Published: Wednesday, May 2, 2012

Updated: Tuesday, May 1, 2012 20:05


Strange Clouds
Grade: B

Not a lot of rappers can say they're feuding mercilessly with critical darlings Odd Future, modeling for fashion lines, or collaborating with Chris Brown, Taylor Swift, and Morgan Freeman, all at about the same time. That's B.o.B.'s job.

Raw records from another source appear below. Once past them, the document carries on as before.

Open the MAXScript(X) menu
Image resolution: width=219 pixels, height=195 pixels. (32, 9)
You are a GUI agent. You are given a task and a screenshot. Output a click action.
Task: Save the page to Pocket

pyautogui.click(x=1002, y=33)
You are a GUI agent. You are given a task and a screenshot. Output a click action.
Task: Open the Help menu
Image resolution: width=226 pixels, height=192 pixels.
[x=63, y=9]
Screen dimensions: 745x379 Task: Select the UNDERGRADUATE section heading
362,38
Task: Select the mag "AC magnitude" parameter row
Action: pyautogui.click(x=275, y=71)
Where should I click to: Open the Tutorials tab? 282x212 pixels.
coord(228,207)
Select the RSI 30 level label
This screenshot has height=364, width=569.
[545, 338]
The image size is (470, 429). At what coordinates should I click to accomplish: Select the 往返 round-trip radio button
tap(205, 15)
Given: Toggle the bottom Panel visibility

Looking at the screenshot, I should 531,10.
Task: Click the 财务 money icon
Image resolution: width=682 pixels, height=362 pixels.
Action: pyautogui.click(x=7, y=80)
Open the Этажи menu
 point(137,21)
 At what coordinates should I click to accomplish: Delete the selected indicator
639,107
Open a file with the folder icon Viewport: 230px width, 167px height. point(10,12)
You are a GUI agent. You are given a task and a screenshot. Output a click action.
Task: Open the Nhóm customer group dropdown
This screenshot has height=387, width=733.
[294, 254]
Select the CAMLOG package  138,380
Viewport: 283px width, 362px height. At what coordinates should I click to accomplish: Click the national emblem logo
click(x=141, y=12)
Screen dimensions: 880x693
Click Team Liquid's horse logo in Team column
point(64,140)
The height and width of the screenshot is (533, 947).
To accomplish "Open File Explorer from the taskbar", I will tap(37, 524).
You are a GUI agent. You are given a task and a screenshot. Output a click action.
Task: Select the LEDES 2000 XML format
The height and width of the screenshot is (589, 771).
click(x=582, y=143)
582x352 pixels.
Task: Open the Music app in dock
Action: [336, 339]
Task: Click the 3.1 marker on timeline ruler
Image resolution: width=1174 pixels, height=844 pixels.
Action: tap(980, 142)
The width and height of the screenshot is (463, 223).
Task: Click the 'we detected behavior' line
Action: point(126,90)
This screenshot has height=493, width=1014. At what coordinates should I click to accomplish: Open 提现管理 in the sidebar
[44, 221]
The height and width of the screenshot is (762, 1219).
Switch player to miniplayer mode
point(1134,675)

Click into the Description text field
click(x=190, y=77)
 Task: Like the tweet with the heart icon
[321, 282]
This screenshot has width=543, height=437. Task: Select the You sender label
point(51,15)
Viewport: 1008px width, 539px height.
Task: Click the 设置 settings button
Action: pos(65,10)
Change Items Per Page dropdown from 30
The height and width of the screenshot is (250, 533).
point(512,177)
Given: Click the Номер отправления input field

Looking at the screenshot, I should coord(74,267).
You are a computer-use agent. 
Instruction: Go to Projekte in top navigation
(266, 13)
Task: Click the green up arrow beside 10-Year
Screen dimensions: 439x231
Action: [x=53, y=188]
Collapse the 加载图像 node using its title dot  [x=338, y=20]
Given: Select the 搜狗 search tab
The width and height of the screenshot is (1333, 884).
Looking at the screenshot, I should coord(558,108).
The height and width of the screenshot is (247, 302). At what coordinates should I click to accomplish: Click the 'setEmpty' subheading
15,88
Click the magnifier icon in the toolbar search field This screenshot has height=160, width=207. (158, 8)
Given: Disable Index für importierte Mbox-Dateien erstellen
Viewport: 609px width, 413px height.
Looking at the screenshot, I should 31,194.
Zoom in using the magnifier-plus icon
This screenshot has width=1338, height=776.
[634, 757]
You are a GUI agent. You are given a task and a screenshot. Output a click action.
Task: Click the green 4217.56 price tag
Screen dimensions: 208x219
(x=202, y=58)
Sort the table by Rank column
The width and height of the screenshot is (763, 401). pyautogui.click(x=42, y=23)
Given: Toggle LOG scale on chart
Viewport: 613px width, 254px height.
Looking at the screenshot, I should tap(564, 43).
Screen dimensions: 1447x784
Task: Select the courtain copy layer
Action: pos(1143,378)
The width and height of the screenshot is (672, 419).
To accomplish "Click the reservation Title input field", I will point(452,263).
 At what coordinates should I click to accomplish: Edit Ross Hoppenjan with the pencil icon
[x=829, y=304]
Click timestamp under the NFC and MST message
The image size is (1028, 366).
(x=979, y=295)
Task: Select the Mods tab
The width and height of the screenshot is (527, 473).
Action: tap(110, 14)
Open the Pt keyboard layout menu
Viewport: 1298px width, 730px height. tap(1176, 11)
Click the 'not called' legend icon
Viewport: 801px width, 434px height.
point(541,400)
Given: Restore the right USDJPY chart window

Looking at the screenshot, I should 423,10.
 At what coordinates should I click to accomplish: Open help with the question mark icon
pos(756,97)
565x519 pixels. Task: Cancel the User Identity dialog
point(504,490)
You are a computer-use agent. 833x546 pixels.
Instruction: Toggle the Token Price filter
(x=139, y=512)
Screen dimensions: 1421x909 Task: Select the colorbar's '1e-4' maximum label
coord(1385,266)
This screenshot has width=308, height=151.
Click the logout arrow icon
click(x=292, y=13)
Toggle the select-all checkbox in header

The North Carolina-reared hip-hop singer/MC made his first album, B.o.B Presents: The Adventures of Bobby Ray, into a genre-jumping, conceptually schizoid affair. The follow-up, Strange Clouds, benefits from his debut's messed-up musicality. "So Hard to Breathe" is a hook-heavy honey of a cut with a handsome jumble of tenderly acoustic and epically electric guitars. "Where Are You (B.o.B vs. Bobby Ray)" reflects his Southern upbringing. "Arena," featuring T.I. and salty crooner Chris Brown, is aerated and arena rock-hopping grand.

Although it lacks Adventures' fantastical thematic through line, Clouds still has the same melodious singsong quality to B.o.B.'s raps, whether going it alone ("Circles"), doing a brown-eyed soul routine ("Castles," with Trey Songz), making nice with the voice of God (Freeman on "Bombs Away"), or doing a duet with Swift, country-pop's sweetheart of the rodeo. Together, B.o.B. and Swift make "Both of Us" into a buoyantly sentimental blend of ukulele-filled folk and syrupy dubstep-lite. That's some dumb – but weirdly effective – genre-jumping.